### Provided records
--- START ---

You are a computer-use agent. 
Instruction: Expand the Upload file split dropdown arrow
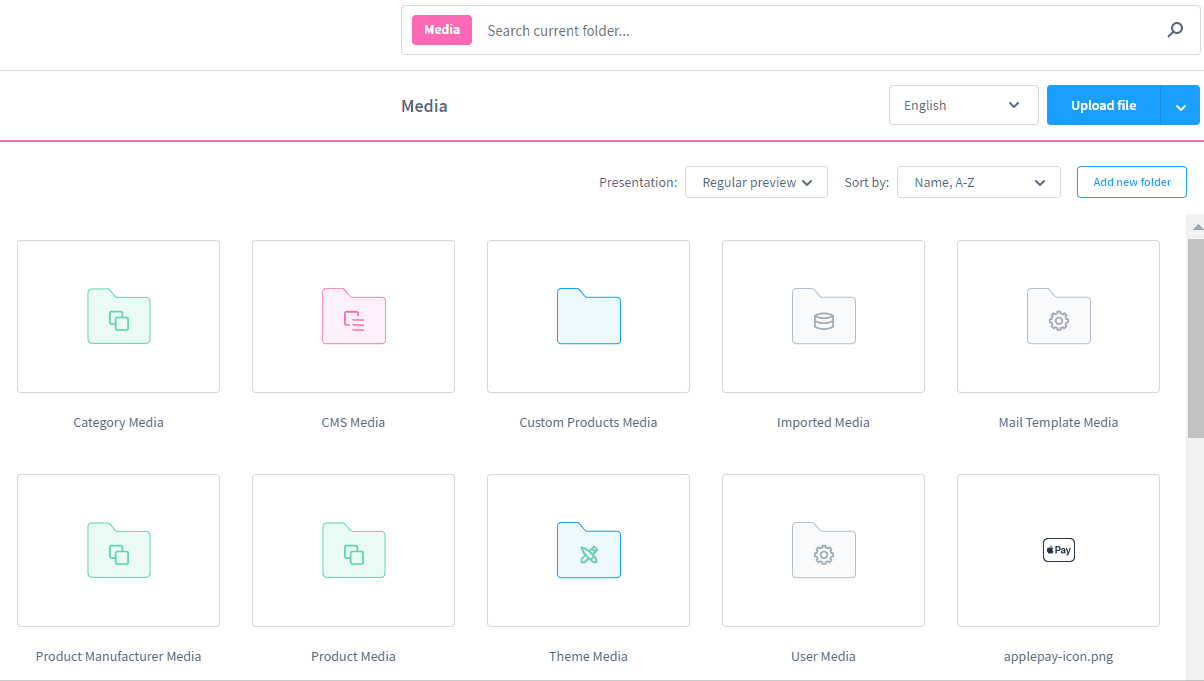pos(1181,104)
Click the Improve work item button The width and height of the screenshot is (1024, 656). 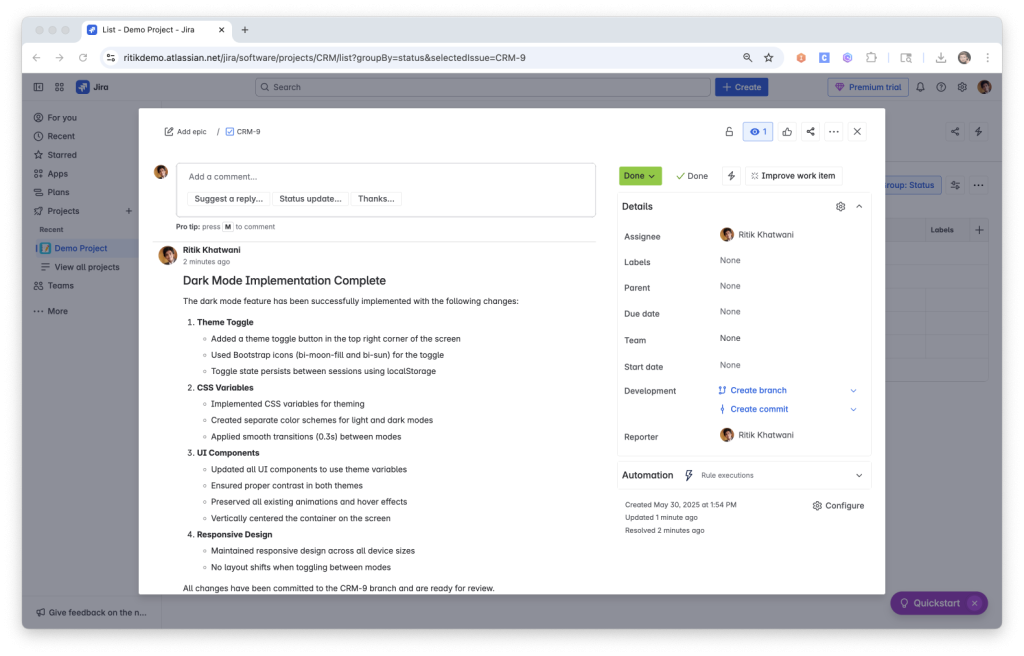pyautogui.click(x=793, y=175)
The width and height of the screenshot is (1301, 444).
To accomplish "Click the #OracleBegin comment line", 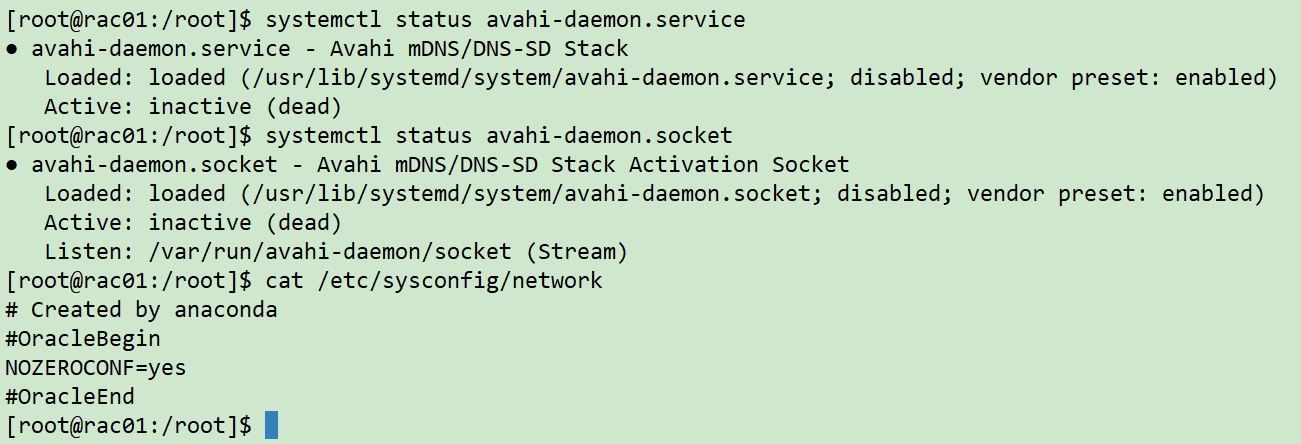I will (82, 338).
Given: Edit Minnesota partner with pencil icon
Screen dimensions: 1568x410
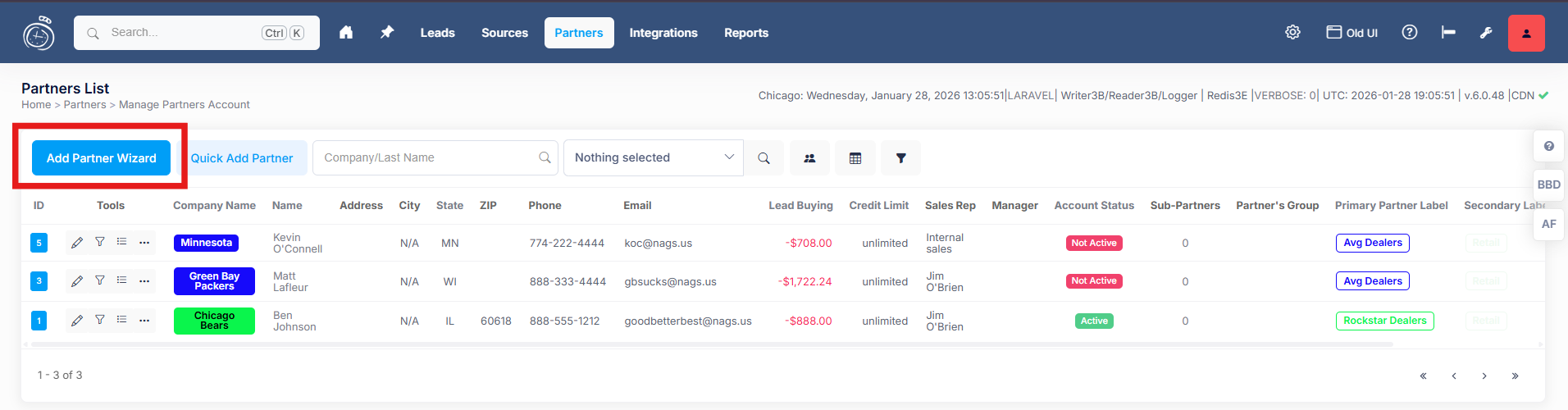Looking at the screenshot, I should click(x=77, y=243).
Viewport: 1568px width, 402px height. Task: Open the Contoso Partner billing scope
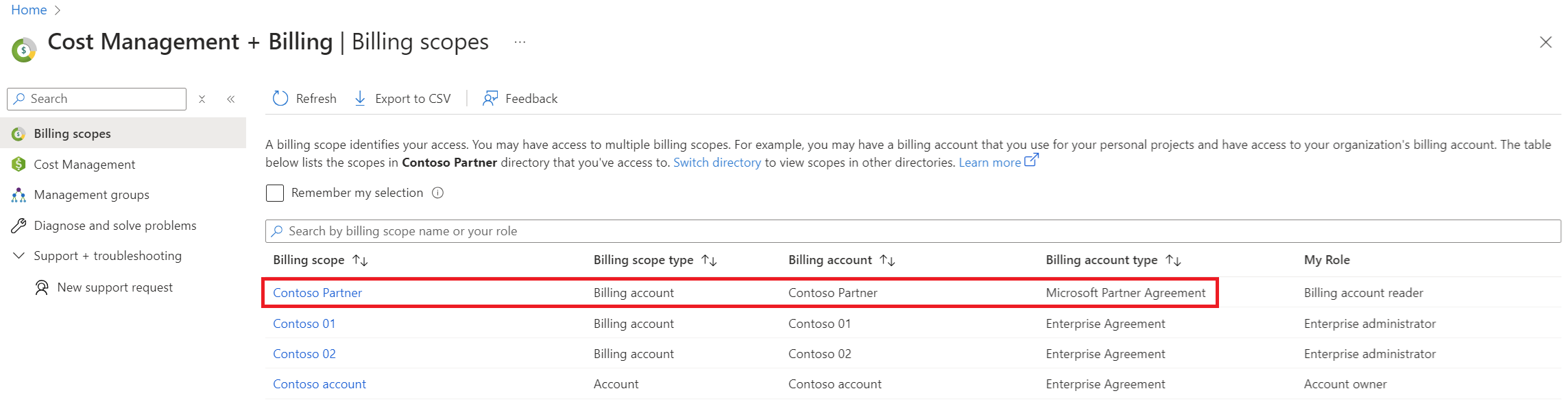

--- END ---

### Your task
Extract, word for word, each line from the one that contains "Screen dimensions: 1568x410" through the final line of the data above. Leave the pictures out.

### Task result
Screen dimensions: 1568x410
Looking at the screenshot, I should click(x=77, y=243).
Viewport: 1568px width, 402px height. Task: Open the Contoso Partner billing scope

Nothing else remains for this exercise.